• [YOUR GOAL]:
Copy out the whole text about Beit Sahour and the Israeli security wall word for word, with no changes.

TEXT PROVIDED below:

Hani Hayek, an accountant who is the Christian mayor of the tiny majority-Christian Palestinian village of Beit Sahour, was angry last week as he drove me along the Israeli security wall.
Hani Hayek, an accountant who is the Christian mayor of the tiny majority-Christian Palestinian village of Beit Sahour, was angry last week as he drove me along the Israeli security wall. "They are taking our communal lands," he said, pointing to the massive Israeli settlement of Har Homa. "They don’t want us to live here. They want us to leave."
Har Homa, dwarfing nearby dwellings of Beit Sahour, seemed larger than when I saw it at Holy Week a year ago. It is. The Israeli government has steadily enlarged settlements on the occupied West Bank, and I could see both the construction at Har Homa and road building for a dual transportation system for Israelis and Palestinians.
Jimmy Carter raised hackles by titling his book about the Palestinian question "Peace Not Apartheid." But Palestinians allege this is worse than the former South African racial separation. Nearing the 40th anniversary of the Israeli military occupation of the West Bank, the territory has been so fragmented that a genuine Palestinian state and a "two-state solution" seem increasingly difficult.

End of TEXT PROVIDED.
PROVIDED DATA below:

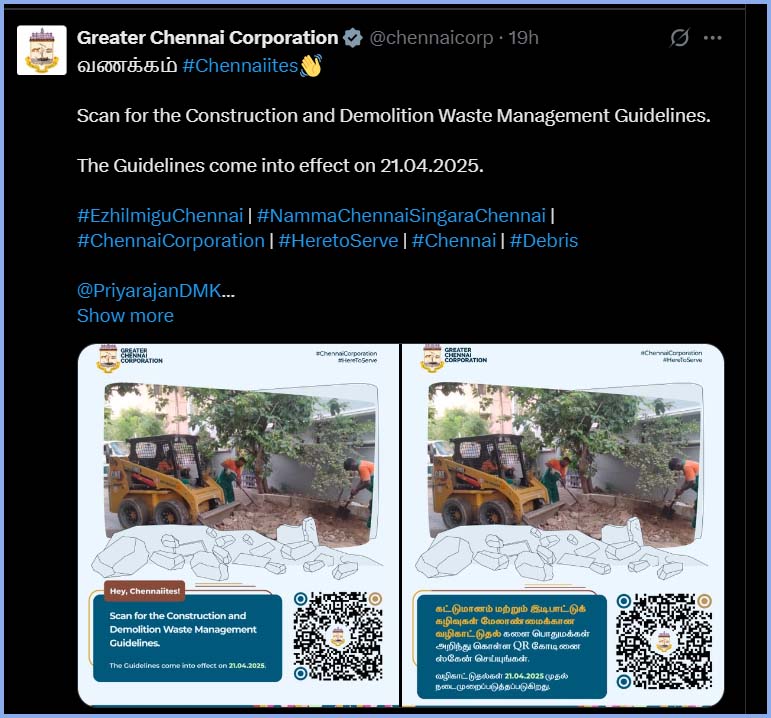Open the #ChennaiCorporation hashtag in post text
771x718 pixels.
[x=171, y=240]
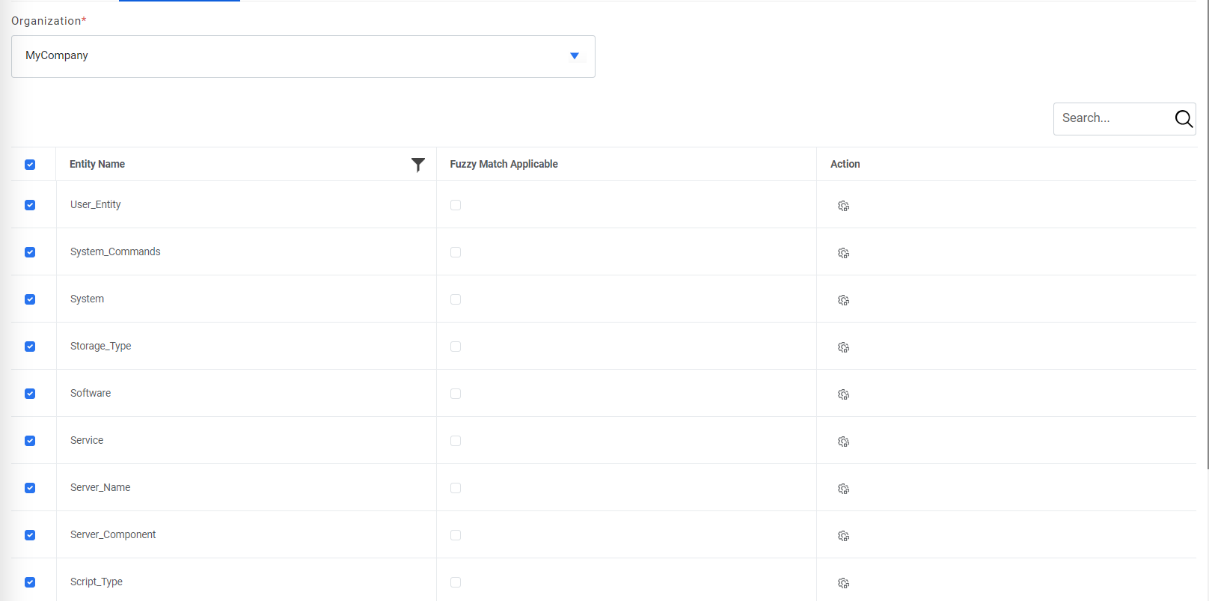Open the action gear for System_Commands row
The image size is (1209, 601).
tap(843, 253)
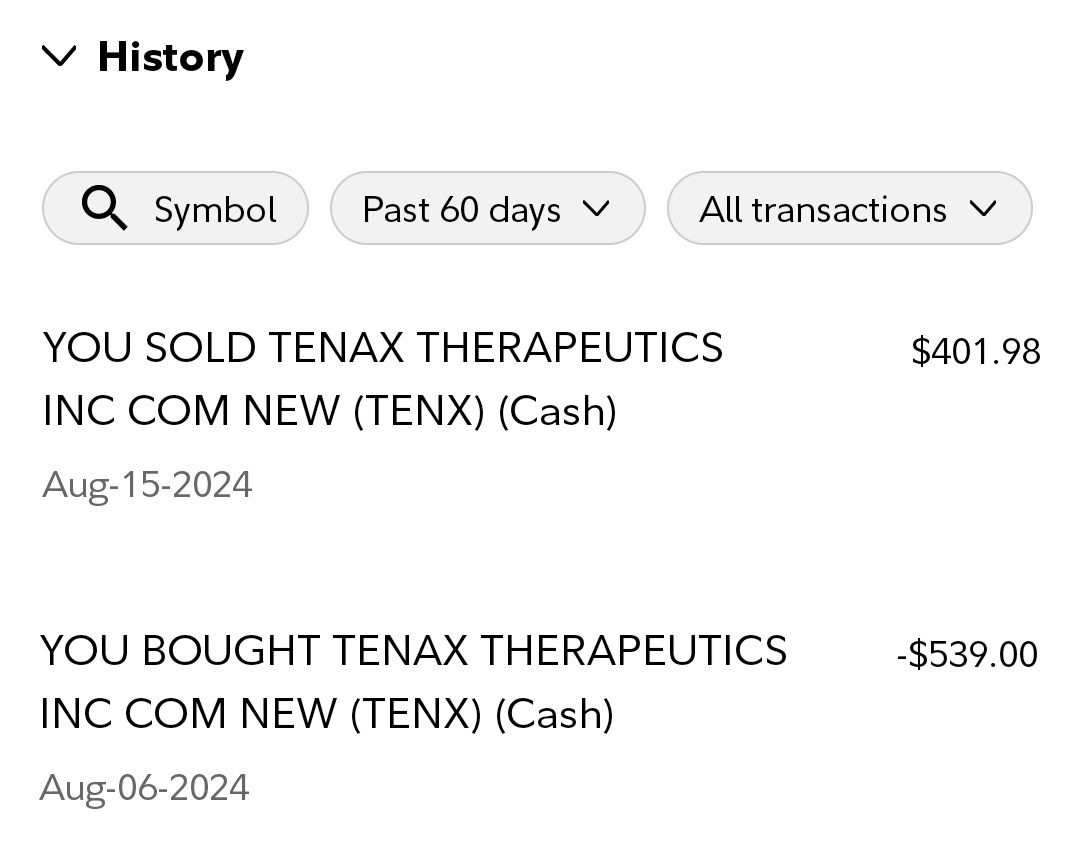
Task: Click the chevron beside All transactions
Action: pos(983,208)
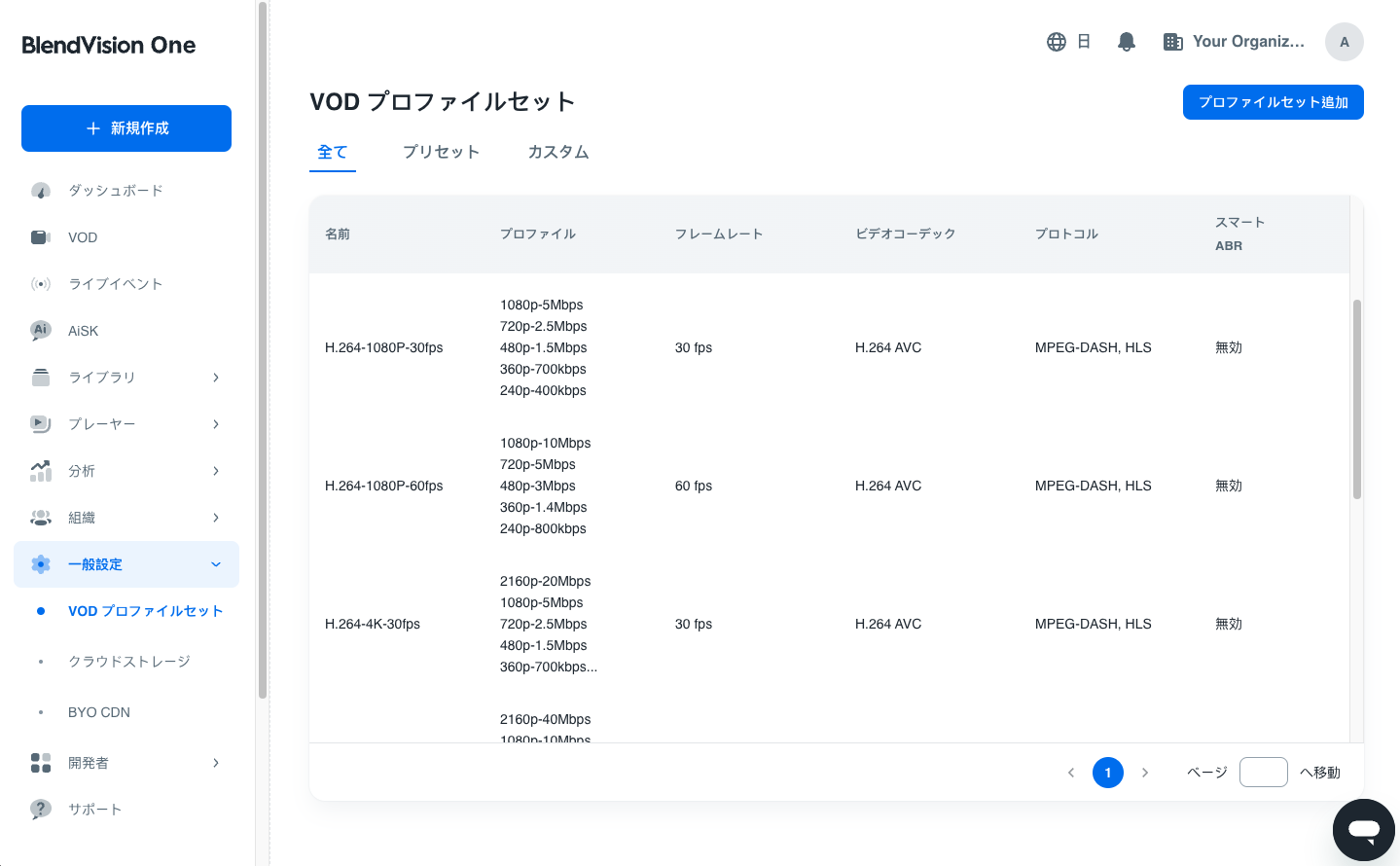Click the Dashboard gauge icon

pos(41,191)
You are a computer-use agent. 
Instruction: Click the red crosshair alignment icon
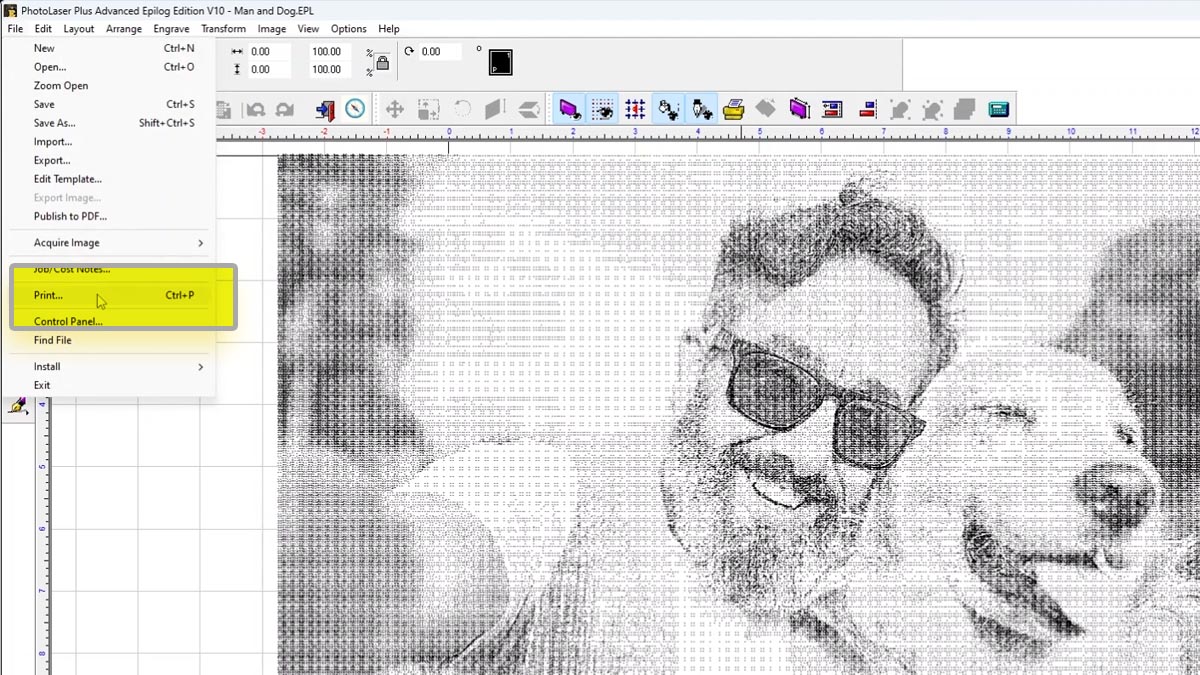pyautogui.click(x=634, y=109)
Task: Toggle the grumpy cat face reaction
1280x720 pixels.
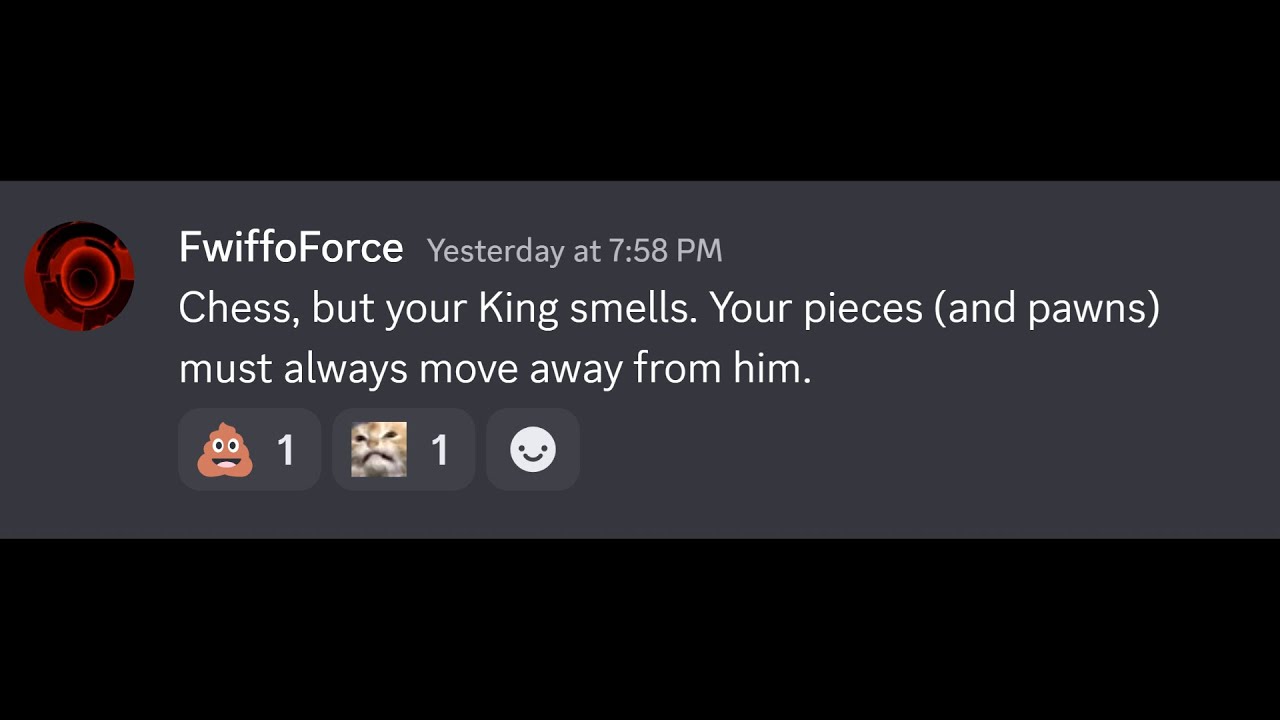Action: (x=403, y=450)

End of PROVIDED DATA.

• [ANSWER AREA]:
Hani Hayek, an accountant who is the Christian mayor of the tiny majority-Christian Palestinian village of Beit Sahour, was angry last week as he drove me along the Israeli security wall.
Hani Hayek, an accountant who is the Christian mayor of the tiny majority-Christian Palestinian village of Beit Sahour, was angry last week as he drove me along the Israeli security wall. "They are taking our communal lands," he said, pointing to the massive Israeli settlement of Har Homa. "They don’t want us to live here. They want us to leave."
Har Homa, dwarfing nearby dwellings of Beit Sahour, seemed larger than when I saw it at Holy Week a year ago. It is. The Israeli government has steadily enlarged settlements on the occupied West Bank, and I could see both the construction at Har Homa and road building for a dual transportation system for Israelis and Palestinians.
Jimmy Carter raised hackles by titling his book about the Palestinian question "Peace Not Apartheid." But Palestinians allege this is worse than the former South African racial separation. Nearing the 40th anniversary of the Israeli military occupation of the West Bank, the territory has been so fragmented that a genuine Palestinian state and a "two-state solution" seem increasingly difficult.